Please copy out all of the data below line for line, leaving every character unchanged.

* BEGIN Supplied material *

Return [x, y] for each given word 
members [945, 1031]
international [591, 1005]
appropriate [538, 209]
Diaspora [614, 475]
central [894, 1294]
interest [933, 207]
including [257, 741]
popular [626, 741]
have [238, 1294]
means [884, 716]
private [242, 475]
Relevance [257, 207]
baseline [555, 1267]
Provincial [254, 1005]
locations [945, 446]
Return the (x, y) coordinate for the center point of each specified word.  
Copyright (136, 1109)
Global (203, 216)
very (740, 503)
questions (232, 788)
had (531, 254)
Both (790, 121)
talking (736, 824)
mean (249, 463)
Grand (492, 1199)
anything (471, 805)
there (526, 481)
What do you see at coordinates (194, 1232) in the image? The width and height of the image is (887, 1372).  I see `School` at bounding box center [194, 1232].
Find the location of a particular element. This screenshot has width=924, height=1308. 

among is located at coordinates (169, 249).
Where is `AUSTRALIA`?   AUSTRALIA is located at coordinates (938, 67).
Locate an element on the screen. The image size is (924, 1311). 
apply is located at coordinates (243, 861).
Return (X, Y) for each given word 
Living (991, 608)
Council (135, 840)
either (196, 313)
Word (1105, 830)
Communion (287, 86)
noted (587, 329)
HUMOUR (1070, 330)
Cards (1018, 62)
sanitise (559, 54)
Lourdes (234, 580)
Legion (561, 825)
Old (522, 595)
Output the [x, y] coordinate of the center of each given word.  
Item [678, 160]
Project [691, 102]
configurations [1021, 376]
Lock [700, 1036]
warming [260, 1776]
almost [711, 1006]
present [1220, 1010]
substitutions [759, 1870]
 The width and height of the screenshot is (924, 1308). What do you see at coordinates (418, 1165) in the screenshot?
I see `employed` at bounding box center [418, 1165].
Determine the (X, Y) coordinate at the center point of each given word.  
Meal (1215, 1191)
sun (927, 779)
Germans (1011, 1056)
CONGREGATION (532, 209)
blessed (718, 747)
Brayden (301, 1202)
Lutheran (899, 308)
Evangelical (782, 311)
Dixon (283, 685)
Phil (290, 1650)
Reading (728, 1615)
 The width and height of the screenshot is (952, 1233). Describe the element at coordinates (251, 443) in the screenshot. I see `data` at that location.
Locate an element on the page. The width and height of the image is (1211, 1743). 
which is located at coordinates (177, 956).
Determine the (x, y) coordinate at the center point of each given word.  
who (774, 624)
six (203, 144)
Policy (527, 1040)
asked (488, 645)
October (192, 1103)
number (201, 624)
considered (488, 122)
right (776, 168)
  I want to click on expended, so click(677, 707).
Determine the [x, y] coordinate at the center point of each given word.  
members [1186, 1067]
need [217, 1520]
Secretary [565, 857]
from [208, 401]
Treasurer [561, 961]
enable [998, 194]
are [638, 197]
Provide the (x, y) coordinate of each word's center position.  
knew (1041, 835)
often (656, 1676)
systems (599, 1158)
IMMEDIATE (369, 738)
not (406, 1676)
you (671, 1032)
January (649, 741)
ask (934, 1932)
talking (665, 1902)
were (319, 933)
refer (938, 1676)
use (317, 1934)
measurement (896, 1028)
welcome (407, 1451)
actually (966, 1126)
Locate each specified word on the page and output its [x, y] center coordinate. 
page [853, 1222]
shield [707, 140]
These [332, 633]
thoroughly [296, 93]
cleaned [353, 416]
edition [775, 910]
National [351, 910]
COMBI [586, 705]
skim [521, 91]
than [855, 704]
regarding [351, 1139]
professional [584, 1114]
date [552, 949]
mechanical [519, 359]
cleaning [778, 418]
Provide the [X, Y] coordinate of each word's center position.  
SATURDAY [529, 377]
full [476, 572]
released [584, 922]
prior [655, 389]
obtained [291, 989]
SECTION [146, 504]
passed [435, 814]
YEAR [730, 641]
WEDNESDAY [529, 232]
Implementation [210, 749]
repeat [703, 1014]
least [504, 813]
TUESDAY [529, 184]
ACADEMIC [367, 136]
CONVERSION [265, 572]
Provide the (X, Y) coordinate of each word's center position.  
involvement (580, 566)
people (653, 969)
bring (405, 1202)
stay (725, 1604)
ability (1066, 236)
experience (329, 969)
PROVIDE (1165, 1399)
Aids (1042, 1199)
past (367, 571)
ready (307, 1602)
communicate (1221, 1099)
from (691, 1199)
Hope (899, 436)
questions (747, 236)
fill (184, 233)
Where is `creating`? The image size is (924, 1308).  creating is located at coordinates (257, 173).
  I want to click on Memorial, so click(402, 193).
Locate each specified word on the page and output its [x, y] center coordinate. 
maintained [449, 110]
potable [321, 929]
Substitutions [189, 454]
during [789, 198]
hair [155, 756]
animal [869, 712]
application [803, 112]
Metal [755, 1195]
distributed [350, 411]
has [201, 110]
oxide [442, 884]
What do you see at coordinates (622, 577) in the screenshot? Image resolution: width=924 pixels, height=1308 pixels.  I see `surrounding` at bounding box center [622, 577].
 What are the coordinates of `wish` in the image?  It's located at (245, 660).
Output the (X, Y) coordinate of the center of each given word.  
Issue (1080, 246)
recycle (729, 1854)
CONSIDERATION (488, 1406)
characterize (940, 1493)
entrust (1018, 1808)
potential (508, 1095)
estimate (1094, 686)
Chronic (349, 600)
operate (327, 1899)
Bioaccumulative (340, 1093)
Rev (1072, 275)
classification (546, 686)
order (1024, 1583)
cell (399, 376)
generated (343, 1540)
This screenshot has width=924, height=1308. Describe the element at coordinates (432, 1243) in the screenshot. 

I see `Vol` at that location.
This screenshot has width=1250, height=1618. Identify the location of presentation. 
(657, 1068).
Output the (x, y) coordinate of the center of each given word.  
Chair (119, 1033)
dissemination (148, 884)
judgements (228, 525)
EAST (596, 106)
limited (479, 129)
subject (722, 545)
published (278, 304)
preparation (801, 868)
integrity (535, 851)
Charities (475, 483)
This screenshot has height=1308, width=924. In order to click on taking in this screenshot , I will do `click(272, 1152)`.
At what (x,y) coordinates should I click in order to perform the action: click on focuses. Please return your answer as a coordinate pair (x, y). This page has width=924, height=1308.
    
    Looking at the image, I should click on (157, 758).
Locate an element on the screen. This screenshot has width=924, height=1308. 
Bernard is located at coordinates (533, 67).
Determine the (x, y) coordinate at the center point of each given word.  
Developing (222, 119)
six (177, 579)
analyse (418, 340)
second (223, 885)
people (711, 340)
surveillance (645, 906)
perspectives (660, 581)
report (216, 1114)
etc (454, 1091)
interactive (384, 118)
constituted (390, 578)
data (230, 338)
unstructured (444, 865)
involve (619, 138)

* END Supplied material *

Written response -
Return [x, y] for each given word 
members [945, 1031]
international [591, 1005]
appropriate [538, 209]
Diaspora [614, 475]
central [894, 1294]
interest [933, 207]
including [257, 741]
popular [626, 741]
have [238, 1294]
means [884, 716]
private [242, 475]
Relevance [257, 207]
baseline [555, 1267]
Provincial [254, 1005]
locations [945, 446]
Return the (x, y) coordinate for the center point of each specified word.  
Copyright (136, 1109)
Global (203, 216)
very (740, 503)
questions (232, 788)
had (531, 254)
Both (790, 121)
talking (736, 824)
mean (249, 463)
Grand (492, 1199)
anything (471, 805)
there (526, 481)
What do you see at coordinates (194, 1232) in the image? The width and height of the image is (887, 1372).  I see `School` at bounding box center [194, 1232].
Find the location of a particular element. This screenshot has width=924, height=1308. 

among is located at coordinates (169, 249).
Where is `AUSTRALIA`?   AUSTRALIA is located at coordinates (938, 67).
Locate an element on the screen. The image size is (924, 1311). 
apply is located at coordinates (243, 861).
Return (X, Y) for each given word 
Living (991, 608)
Council (135, 840)
either (196, 313)
Word (1105, 830)
Communion (287, 86)
noted (587, 329)
HUMOUR (1070, 330)
Cards (1018, 62)
sanitise (559, 54)
Lourdes (234, 580)
Legion (561, 825)
Old (522, 595)
Output the [x, y] coordinate of the center of each given word.  
Item [678, 160]
Project [691, 102]
configurations [1021, 376]
Lock [700, 1036]
warming [260, 1776]
almost [711, 1006]
present [1220, 1010]
substitutions [759, 1870]
 The width and height of the screenshot is (924, 1308). What do you see at coordinates (418, 1165) in the screenshot?
I see `employed` at bounding box center [418, 1165].
Determine the (X, Y) coordinate at the center point of each given word.  
Meal (1215, 1191)
sun (927, 779)
Germans (1011, 1056)
CONGREGATION (532, 209)
blessed (718, 747)
Brayden (301, 1202)
Lutheran (899, 308)
Evangelical (782, 311)
Dixon (283, 685)
Phil (290, 1650)
Reading (728, 1615)
 The width and height of the screenshot is (952, 1233). Describe the element at coordinates (251, 443) in the screenshot. I see `data` at that location.
Locate an element on the page. The width and height of the image is (1211, 1743). 
which is located at coordinates (177, 956).
Determine the (x, y) coordinate at the center point of each given word.  
who (774, 624)
six (203, 144)
Policy (527, 1040)
asked (488, 645)
October (192, 1103)
number (201, 624)
considered (488, 122)
right (776, 168)
  I want to click on expended, so click(677, 707).
Determine the [x, y] coordinate at the center point of each given word.  
members [1186, 1067]
need [217, 1520]
Secretary [565, 857]
from [208, 401]
Treasurer [561, 961]
enable [998, 194]
are [638, 197]
Provide the (x, y) coordinate of each word's center position.  
knew (1041, 835)
often (656, 1676)
systems (599, 1158)
IMMEDIATE (369, 738)
not (406, 1676)
you (671, 1032)
January (649, 741)
ask (934, 1932)
talking (665, 1902)
were (319, 933)
refer (938, 1676)
use (317, 1934)
measurement (896, 1028)
welcome (407, 1451)
actually (966, 1126)
Locate each specified word on the page and output its [x, y] center coordinate. 
page [853, 1222]
shield [707, 140]
These [332, 633]
thoroughly [296, 93]
cleaned [353, 416]
edition [775, 910]
National [351, 910]
COMBI [586, 705]
skim [521, 91]
than [855, 704]
regarding [351, 1139]
professional [584, 1114]
date [552, 949]
mechanical [519, 359]
cleaning [778, 418]
Provide the [X, Y] coordinate of each word's center position.  
SATURDAY [529, 377]
full [476, 572]
released [584, 922]
prior [655, 389]
obtained [291, 989]
SECTION [146, 504]
passed [435, 814]
YEAR [730, 641]
WEDNESDAY [529, 232]
Implementation [210, 749]
repeat [703, 1014]
least [504, 813]
TUESDAY [529, 184]
ACADEMIC [367, 136]
CONVERSION [265, 572]
Provide the (X, Y) coordinate of each word's center position.  
involvement (580, 566)
people (653, 969)
bring (405, 1202)
stay (725, 1604)
ability (1066, 236)
experience (329, 969)
PROVIDE (1165, 1399)
Aids (1042, 1199)
past (367, 571)
ready (307, 1602)
communicate (1221, 1099)
from (691, 1199)
Hope (899, 436)
questions (747, 236)
fill (184, 233)
Where is `creating`? The image size is (924, 1308).  creating is located at coordinates (257, 173).
  I want to click on Memorial, so click(402, 193).
Locate each specified word on the page and output its [x, y] center coordinate. 
maintained [449, 110]
potable [321, 929]
Substitutions [189, 454]
during [789, 198]
hair [155, 756]
animal [869, 712]
application [803, 112]
Metal [755, 1195]
distributed [350, 411]
has [201, 110]
oxide [442, 884]
What do you see at coordinates (622, 577) in the screenshot? Image resolution: width=924 pixels, height=1308 pixels.  I see `surrounding` at bounding box center [622, 577].
 What are the coordinates of `wish` in the image?  It's located at (245, 660).
Output the (X, Y) coordinate of the center of each given word.  
Issue (1080, 246)
recycle (729, 1854)
CONSIDERATION (488, 1406)
characterize (940, 1493)
entrust (1018, 1808)
potential (508, 1095)
estimate (1094, 686)
Chronic (349, 600)
operate (327, 1899)
Bioaccumulative (340, 1093)
Rev (1072, 275)
classification (546, 686)
order (1024, 1583)
cell (399, 376)
generated (343, 1540)
This screenshot has width=924, height=1308. Describe the element at coordinates (432, 1243) in the screenshot. 

I see `Vol` at that location.
This screenshot has width=1250, height=1618. Identify the location of presentation. 
(657, 1068).
Output the (x, y) coordinate of the center of each given word.  
Chair (119, 1033)
dissemination (148, 884)
judgements (228, 525)
EAST (596, 106)
limited (479, 129)
subject (722, 545)
published (278, 304)
preparation (801, 868)
integrity (535, 851)
Charities (475, 483)
This screenshot has height=1308, width=924. In order to click on taking in this screenshot , I will do `click(272, 1152)`.
At what (x,y) coordinates should I click in order to perform the action: click on focuses. Please return your answer as a coordinate pair (x, y). This page has width=924, height=1308.
    
    Looking at the image, I should click on (157, 758).
Locate an element on the screen. This screenshot has width=924, height=1308. 
Bernard is located at coordinates (533, 67).
Determine the (x, y) coordinate at the center point of each given word.  
Developing (222, 119)
six (177, 579)
analyse (418, 340)
second (223, 885)
people (711, 340)
surveillance (645, 906)
perspectives (660, 581)
report (216, 1114)
etc (454, 1091)
interactive (384, 118)
constituted (390, 578)
data (230, 338)
unstructured (444, 865)
involve (619, 138)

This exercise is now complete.